Across the world, the use of service contracts and performance based contracting for capital projects has expanded widely since the 1990s. In the UK there was a shift from using government funds to procure healthcare infrastructure towards involving the private sector via the Private Finance Initiative (PFI). Despite the PFI's current decline, private sector engagement in the delivery and management of public sector healthcare projects is likely to continue in the foreseeable future. Moreover, its use outside the UK is growing.
That's why HaCIRIC is studying ways to test possible scenarios for healthcare change. We are assessing whether modelling, simulation and visualisation (MSV) can successfully involve stakeholders - predicting impacts on them and the system as a whole - and facilitate successful innovation.
HaCIRIC projects are exploring how these public-private partnership models have impacted on healthcare infrastructure, focusing especially on their role in stimulating innovative design and construction, and in performance improvement. This work provides useful lessons for future approaches to financing and procurement.
Old style PFI projects not the answer
An initial study investigated innovation in several PFI and non-PFI hospital projects. This found that the design solutions in the PFI schemes showed little innovative thinking due in part to the PFI consortia's risk aversion and the hospital trust's unwillingness to pay for 'risky' innovations.
Increase power and knowledge of purchasers at key leverage moments?

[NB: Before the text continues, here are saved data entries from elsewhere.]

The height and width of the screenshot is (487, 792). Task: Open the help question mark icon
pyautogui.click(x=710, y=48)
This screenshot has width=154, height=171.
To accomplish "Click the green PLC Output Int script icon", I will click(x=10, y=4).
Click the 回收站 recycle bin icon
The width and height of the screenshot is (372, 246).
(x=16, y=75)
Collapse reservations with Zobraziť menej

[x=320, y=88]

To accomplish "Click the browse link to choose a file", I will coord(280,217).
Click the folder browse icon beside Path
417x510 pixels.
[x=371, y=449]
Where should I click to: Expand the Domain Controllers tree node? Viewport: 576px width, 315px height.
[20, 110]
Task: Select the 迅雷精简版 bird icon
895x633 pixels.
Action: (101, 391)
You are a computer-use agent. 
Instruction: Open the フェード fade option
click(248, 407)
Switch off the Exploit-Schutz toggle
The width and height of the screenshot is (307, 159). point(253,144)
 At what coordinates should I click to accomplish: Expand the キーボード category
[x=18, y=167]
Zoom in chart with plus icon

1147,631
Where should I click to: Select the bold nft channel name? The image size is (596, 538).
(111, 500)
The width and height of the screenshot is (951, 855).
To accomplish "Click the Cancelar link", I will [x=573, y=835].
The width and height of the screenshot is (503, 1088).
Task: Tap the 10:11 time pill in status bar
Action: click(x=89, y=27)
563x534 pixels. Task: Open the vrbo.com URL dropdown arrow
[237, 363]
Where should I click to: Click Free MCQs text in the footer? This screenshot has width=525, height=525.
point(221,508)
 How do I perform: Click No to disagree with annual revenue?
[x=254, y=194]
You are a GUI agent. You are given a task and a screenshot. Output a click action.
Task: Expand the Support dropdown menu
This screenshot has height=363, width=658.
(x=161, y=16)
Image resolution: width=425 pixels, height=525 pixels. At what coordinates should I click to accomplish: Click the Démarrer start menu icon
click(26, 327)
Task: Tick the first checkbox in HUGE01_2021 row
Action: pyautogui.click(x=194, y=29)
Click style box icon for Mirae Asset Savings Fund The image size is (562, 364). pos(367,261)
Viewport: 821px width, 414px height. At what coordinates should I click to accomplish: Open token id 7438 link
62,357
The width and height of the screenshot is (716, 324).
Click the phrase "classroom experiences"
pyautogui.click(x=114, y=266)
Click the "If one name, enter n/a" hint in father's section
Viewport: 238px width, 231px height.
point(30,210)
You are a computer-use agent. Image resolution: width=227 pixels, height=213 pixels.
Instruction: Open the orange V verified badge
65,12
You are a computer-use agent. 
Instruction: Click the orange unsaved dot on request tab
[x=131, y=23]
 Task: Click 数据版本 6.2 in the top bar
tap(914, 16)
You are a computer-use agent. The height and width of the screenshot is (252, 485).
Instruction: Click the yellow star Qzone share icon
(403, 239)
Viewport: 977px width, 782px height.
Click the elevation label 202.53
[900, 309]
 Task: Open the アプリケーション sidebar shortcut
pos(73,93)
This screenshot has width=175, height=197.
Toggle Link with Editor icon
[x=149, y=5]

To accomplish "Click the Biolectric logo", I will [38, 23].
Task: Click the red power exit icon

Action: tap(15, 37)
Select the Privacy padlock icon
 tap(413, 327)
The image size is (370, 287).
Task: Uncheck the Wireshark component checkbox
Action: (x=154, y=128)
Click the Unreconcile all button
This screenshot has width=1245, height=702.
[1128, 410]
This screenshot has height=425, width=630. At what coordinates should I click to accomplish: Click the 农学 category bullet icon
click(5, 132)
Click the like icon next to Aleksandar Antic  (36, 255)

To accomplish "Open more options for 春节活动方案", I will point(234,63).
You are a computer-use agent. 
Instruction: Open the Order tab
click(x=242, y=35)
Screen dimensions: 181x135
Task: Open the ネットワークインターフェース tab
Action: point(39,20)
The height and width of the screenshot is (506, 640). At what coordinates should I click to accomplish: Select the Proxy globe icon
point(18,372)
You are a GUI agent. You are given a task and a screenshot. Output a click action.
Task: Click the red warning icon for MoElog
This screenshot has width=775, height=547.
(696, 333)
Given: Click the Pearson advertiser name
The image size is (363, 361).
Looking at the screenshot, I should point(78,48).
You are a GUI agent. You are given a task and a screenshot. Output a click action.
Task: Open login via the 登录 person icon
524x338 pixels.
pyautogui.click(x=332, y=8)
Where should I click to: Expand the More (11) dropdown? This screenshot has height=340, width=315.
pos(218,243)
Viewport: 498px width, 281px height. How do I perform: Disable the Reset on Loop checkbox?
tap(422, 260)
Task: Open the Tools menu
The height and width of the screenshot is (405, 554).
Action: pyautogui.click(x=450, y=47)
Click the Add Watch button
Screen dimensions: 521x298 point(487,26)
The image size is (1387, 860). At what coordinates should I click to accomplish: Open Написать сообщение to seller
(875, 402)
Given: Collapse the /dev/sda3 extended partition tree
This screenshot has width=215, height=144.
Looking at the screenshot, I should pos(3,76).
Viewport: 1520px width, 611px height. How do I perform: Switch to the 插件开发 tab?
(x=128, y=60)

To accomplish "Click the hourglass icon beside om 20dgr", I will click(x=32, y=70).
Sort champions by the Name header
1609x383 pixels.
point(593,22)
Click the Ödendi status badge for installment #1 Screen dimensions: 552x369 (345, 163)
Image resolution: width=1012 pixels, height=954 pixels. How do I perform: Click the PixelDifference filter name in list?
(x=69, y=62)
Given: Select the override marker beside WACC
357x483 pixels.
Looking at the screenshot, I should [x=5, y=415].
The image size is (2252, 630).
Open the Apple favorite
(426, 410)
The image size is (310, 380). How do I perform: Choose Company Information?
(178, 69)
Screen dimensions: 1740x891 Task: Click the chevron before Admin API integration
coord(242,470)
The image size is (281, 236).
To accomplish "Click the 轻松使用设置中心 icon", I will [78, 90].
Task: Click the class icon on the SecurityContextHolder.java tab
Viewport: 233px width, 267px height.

Another project explored the balance of power between organisations involved in healthcare infrastructure procurement and the impact on innovation decisions. The key features included financial resources, time, formal authority, knowledge of hospital operation, knowledge of hospital design and construction and reputation. The research found the procurement process had three important stages: (1) from OJEC notice to evaluation and selection of preferred bidder, (2) from evaluation and selection of preferred bidder to contract award, and (3) from contract award onwards. The power of the bidders in relation to Trusts gradually increased through these three stages up to financial close, but the funders maintained a stable powerful position until the project construction was completed.
Innovation is poor in stage 1 because the Trust lacks design knowledge to exploit its superior power with respect to the bidder. In stage 2, delays, leading to shortages of time and money, undermine potential innovation. During stage 3, when the bidder is most powerful, significant innovation is unlikely because it will cost time and money.
Increase client power to influence supply chain?
We also investigated the role contracts or other mechanisms can play in incentivising innovative ideas or processes in the supply chain. We found that clients have surprisingly limited power to influence innovation adoption in the supply chain. No evidence of direct or standard incentives in various procurement models was found, nor was there any clear evidence of interfaces in the supply chain that facilitate innovation diffusion.
Increase contractors' knowledge of clinical operations?
Finally, we have investigated how the framework of guidance and statutory requirements for planning, design and construction of healthcare facilities impacts on hospital design. We found an unsatisfactory situation where infrastructure planning is typically driven by planners preoccupied by competing with colleagues for operational space. Project execution tends to follow their decisions and is done by contractors whose knowledge of clinical operations is minimal.